#### [Directions]
The job is to find each line of the records below that includes the word "size" and copy it.

#### [Record excerpts]
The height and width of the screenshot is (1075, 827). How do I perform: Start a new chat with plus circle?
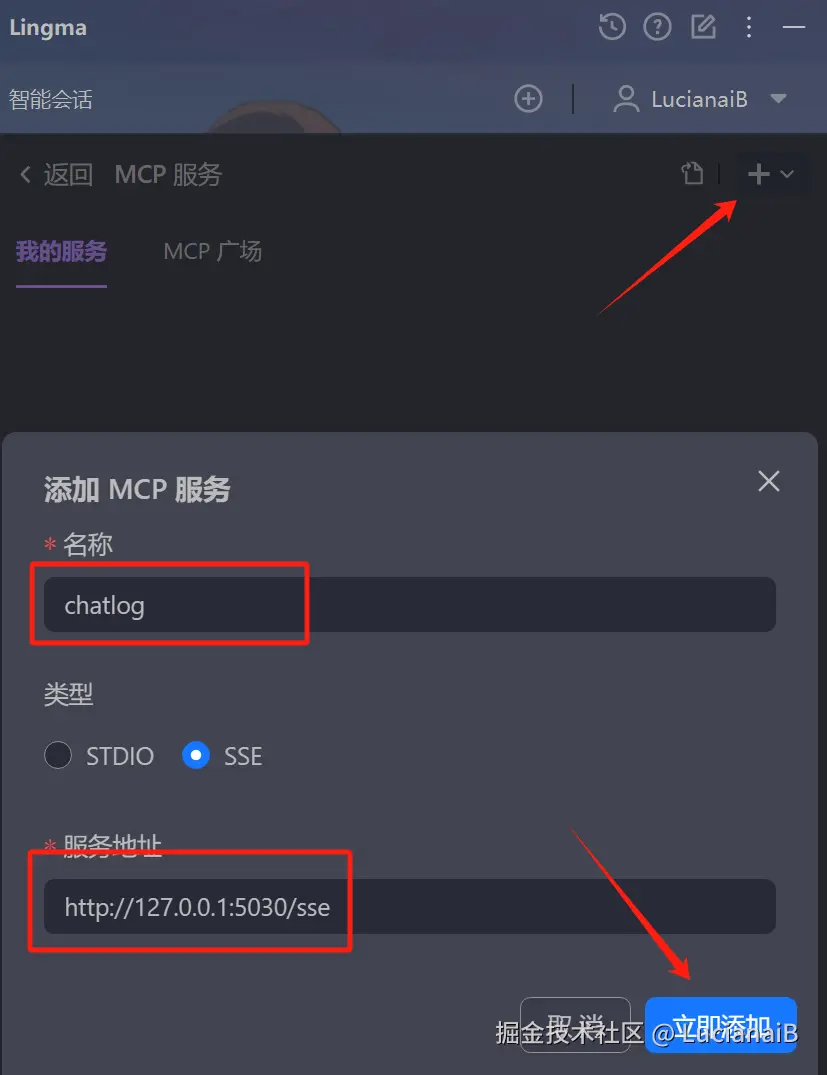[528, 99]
...
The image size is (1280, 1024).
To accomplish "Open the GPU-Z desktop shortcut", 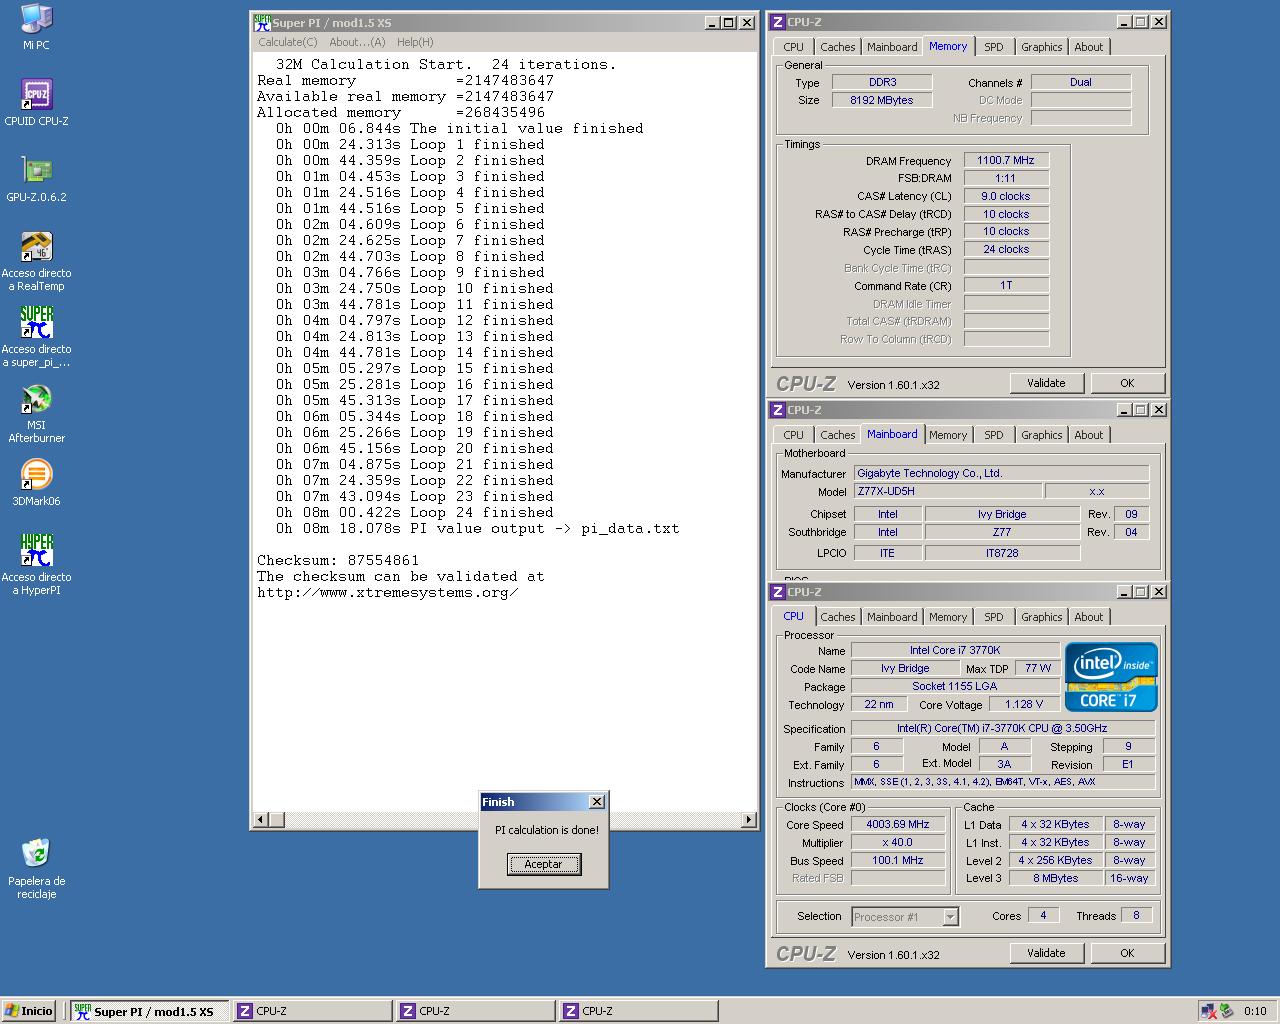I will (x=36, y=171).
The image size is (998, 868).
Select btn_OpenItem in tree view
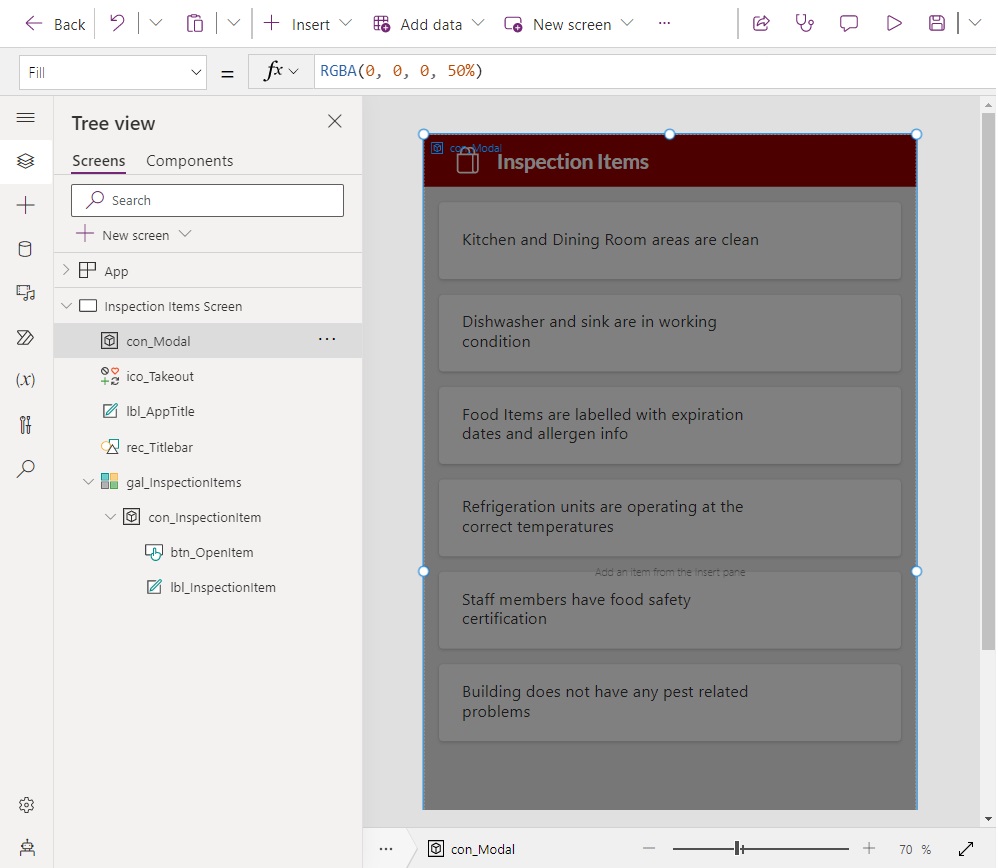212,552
==
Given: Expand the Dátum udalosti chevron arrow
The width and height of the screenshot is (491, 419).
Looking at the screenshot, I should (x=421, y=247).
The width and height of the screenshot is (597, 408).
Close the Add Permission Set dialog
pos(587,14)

#### [Solution for this exercise]
The image size is (1280, 1024).
The image size is (998, 868).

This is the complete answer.